As the founder of a creative fashion company, how do you balance the business side and the fashion side? What do you read or turn to for creative inspiration?

Lucky for me, I have an amazing partner to help balance the business and fashion side. My husband Ben is head of operations, I lead all of our creative and together we lead strategy. Of course, we both make important decisions together, but being able to focus in on the creative side is a real asset. Where do I get my creativity from? By saying “yes” to the unknown and to adventure! I am never more inspired than when I am stepping into the unknown. I try to assume the posture of asking “why not?” and that more often than not lands me in the unknown. And that is where curiosity and fresh eyes lead to inspiration. I also believe deeply in stories and being inspired by the stories of the people and places around me. I assume that in every relationship, I have something to learn from the person on the other side. And from that belief and exploration, creativity flows. We are lucky to live in Portland because it is a city of creators. From your local food carts to multi-national companies, there is a very entrepreneurial spirit in this place. We love surrounding ourselves with passionate folks. And they are not hard to come by here.

 

I know a lot of people who work at a company that isn’t their passion but is financially secure, and then I meet others who take a risk to do something they’re passionate about. Where do you think you fall in those categories? How did you carve out this path for yourself?
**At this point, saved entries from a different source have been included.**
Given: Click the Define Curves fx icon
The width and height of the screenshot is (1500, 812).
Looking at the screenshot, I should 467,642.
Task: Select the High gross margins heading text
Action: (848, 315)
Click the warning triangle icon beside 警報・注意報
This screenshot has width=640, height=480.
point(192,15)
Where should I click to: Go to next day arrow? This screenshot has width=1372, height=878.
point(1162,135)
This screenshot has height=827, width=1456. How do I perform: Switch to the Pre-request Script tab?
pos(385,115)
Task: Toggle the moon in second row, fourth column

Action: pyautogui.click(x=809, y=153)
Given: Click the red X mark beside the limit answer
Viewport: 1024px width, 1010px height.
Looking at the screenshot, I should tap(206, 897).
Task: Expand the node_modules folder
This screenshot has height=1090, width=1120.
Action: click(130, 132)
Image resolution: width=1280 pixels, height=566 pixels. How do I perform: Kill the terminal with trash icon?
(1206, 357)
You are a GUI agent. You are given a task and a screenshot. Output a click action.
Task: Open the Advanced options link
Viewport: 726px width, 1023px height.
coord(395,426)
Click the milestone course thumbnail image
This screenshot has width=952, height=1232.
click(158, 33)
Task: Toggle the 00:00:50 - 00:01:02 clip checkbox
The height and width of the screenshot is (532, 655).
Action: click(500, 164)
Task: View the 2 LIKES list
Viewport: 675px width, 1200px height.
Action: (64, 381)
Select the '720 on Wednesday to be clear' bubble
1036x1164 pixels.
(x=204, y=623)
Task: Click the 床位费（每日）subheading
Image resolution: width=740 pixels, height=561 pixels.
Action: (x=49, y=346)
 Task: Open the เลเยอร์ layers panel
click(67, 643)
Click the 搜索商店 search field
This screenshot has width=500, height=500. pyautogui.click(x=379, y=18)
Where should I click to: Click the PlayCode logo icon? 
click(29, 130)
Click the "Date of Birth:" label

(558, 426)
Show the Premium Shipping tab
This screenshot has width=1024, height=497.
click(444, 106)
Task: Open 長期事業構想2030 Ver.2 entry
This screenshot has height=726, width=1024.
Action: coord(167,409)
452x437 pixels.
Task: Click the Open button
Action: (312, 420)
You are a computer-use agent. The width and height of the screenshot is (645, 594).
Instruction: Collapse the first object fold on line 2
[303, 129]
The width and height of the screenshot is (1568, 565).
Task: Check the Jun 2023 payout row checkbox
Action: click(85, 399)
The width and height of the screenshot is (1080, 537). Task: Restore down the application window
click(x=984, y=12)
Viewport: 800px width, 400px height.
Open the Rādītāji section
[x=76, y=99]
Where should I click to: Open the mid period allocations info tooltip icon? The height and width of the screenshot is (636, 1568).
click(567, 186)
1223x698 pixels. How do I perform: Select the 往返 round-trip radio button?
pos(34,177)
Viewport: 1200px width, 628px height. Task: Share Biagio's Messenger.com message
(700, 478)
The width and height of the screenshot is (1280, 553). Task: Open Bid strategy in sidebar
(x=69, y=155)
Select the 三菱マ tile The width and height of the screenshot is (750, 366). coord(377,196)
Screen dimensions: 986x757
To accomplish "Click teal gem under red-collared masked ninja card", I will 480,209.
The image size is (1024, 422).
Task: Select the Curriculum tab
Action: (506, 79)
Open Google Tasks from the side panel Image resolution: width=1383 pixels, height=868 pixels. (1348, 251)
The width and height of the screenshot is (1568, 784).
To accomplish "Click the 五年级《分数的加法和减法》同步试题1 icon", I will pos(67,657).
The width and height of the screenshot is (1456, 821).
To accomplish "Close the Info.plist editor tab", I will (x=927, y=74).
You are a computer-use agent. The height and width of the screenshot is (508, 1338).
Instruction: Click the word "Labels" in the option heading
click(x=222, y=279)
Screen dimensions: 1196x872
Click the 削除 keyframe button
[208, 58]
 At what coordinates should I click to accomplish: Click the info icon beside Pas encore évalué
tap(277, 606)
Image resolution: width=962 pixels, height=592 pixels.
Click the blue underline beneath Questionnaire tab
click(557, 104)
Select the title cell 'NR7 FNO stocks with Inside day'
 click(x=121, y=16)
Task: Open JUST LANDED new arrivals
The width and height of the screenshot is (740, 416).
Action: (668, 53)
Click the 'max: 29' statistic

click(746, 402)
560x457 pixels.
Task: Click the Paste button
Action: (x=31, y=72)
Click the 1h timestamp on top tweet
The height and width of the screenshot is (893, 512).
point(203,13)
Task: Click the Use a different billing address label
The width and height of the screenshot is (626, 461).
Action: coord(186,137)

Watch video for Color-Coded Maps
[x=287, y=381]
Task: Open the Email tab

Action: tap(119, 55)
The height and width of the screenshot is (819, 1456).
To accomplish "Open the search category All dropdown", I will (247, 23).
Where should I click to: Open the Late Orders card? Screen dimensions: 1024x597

I think I would fall into the second category. I quit my job, went to Uganda, and started a company. That isn’t exactly what you would call “secure” in terms of planning for my future. Sseko started as three women making sandals under a mango tree with no guarantee that the sandals would sell. At first I sold sandals out of the back of my car. It can be intense at times, but both Ben and I are the “high risk/high reward” type, so it works for us. The reward means getting to do what you love, with the one you love. Doesn’t get better than that in my book. Working in Africa, we have had to build the infrastructure out ourselves, and it has definitely been an uphill battle, but building this ourselves has made it all the more rewarding to see everyone’s efforts paying off.

We love seeing women who are creating something bold and different. What advice do you have for other young women who want to start their own creative business?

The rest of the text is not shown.